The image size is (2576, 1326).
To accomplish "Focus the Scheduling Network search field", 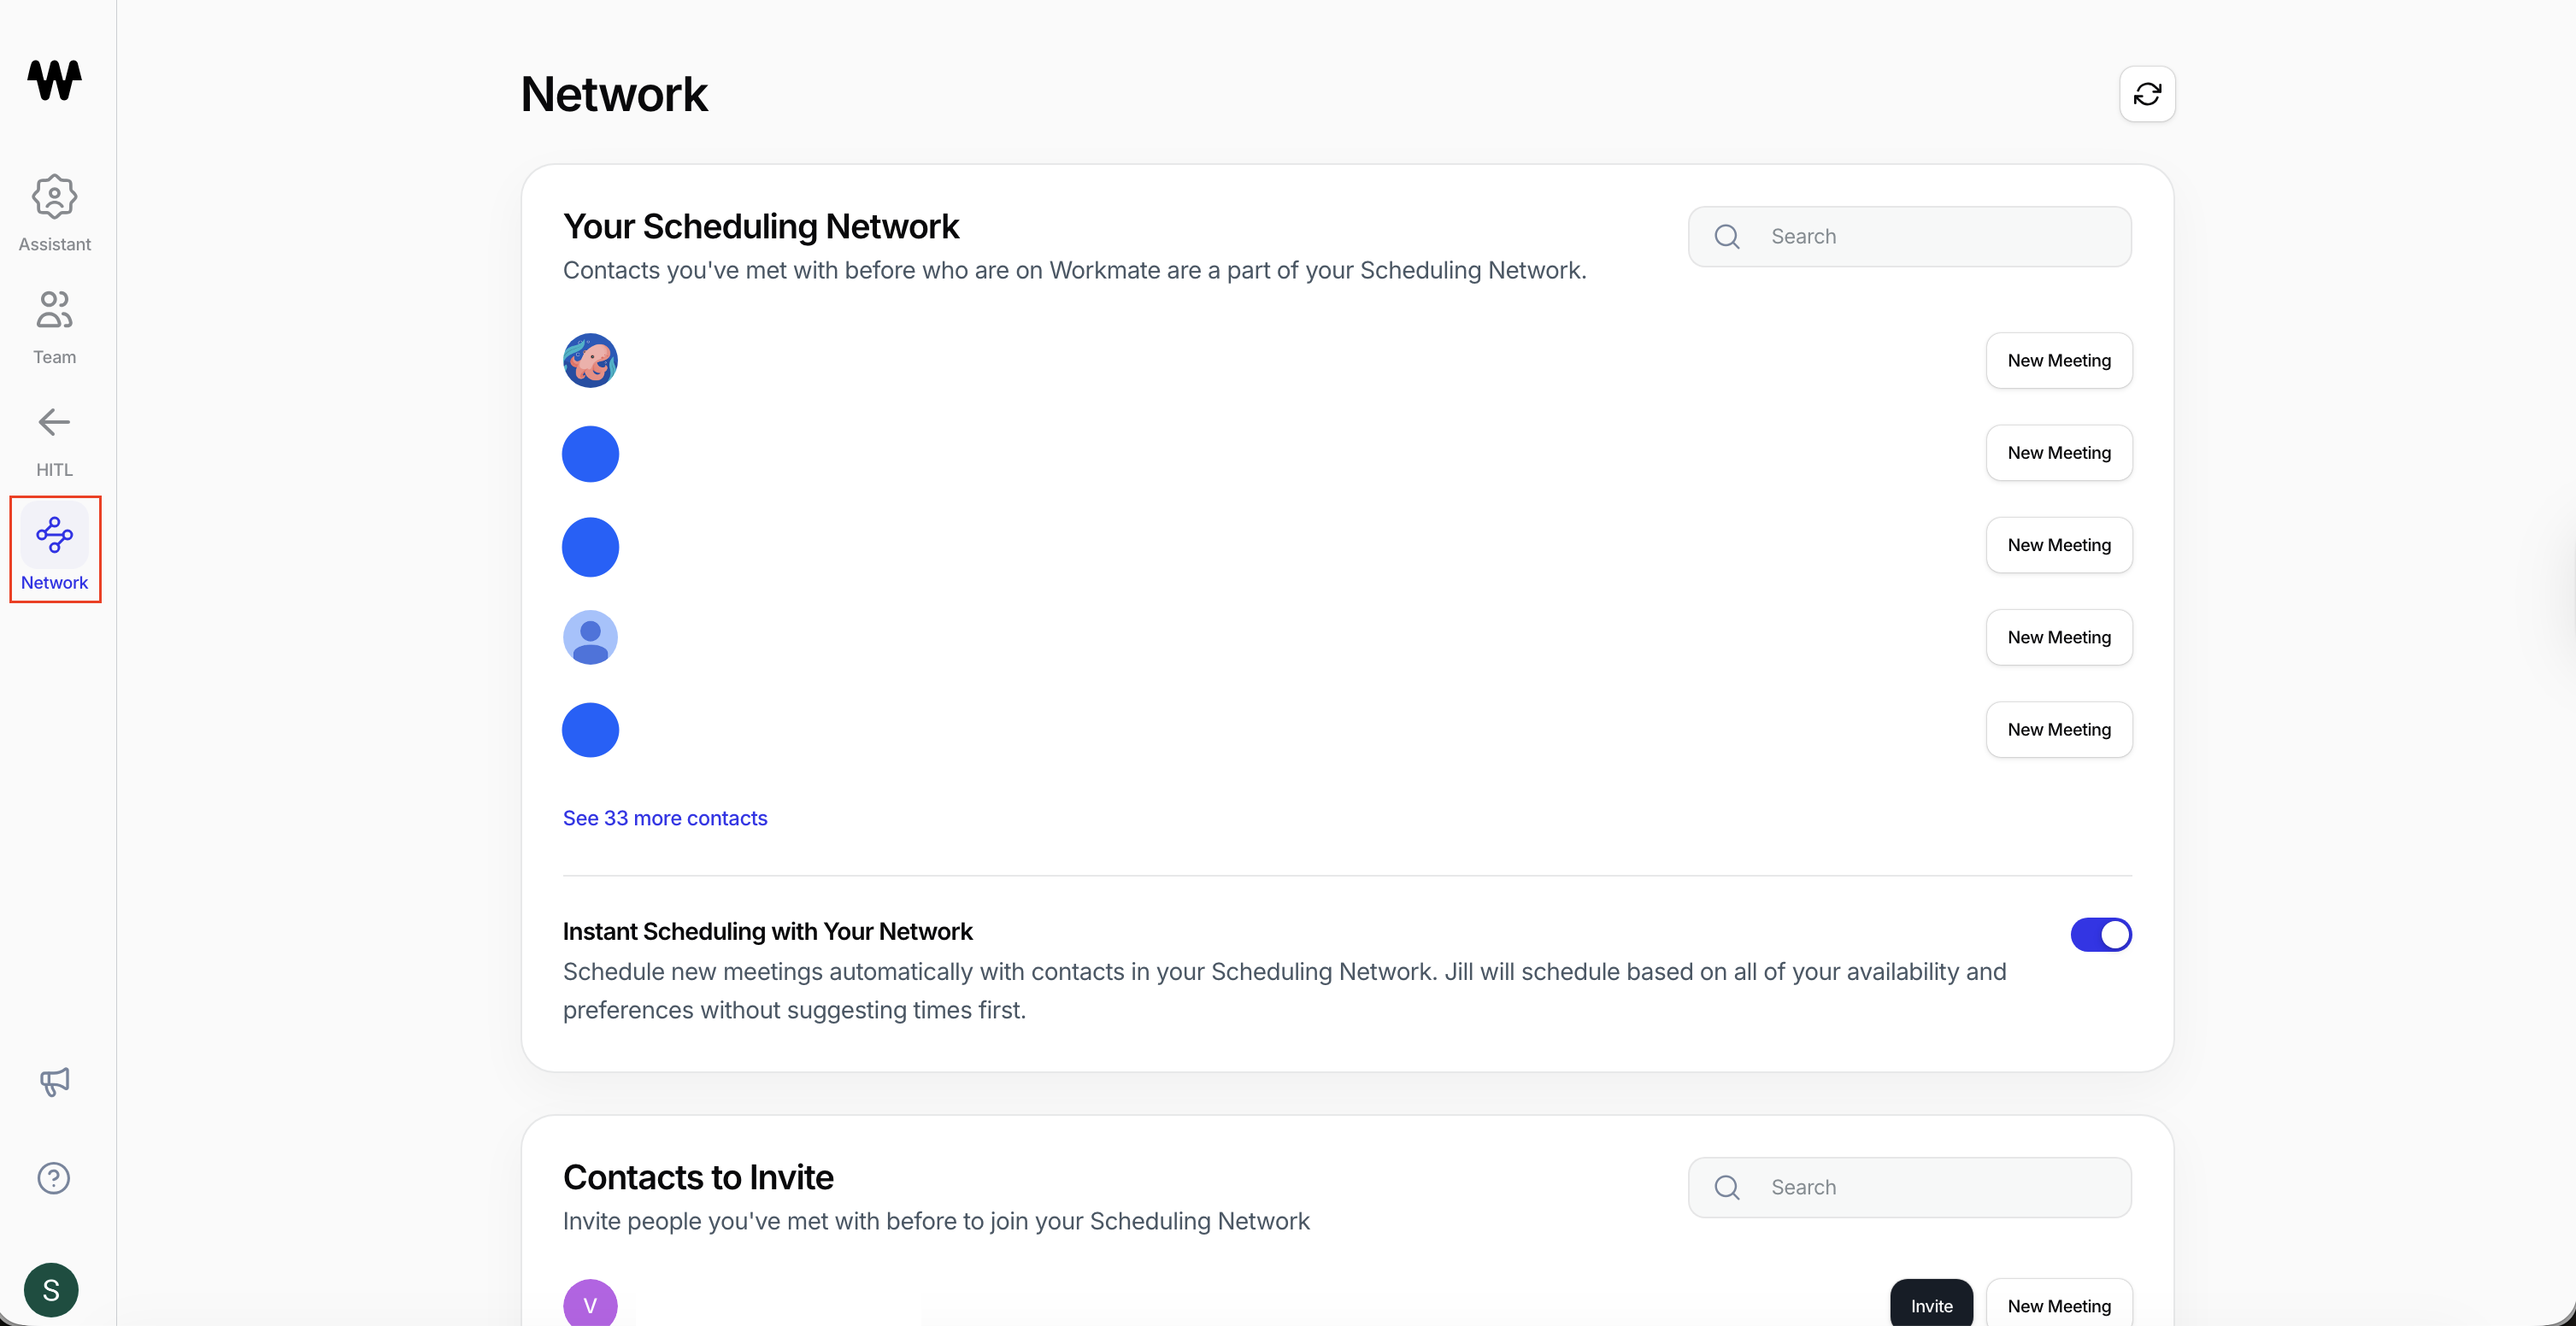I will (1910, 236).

==

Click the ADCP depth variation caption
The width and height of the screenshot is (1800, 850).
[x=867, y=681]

...

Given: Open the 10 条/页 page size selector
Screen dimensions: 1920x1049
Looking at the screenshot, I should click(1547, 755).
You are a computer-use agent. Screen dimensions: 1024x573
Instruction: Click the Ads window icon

* _Work to be completed_
Using the listing above, show every line that includes the string "size".

* _Finished task_
The image size is (2576, 1326).
Given: Open the 10 条/页 page size selector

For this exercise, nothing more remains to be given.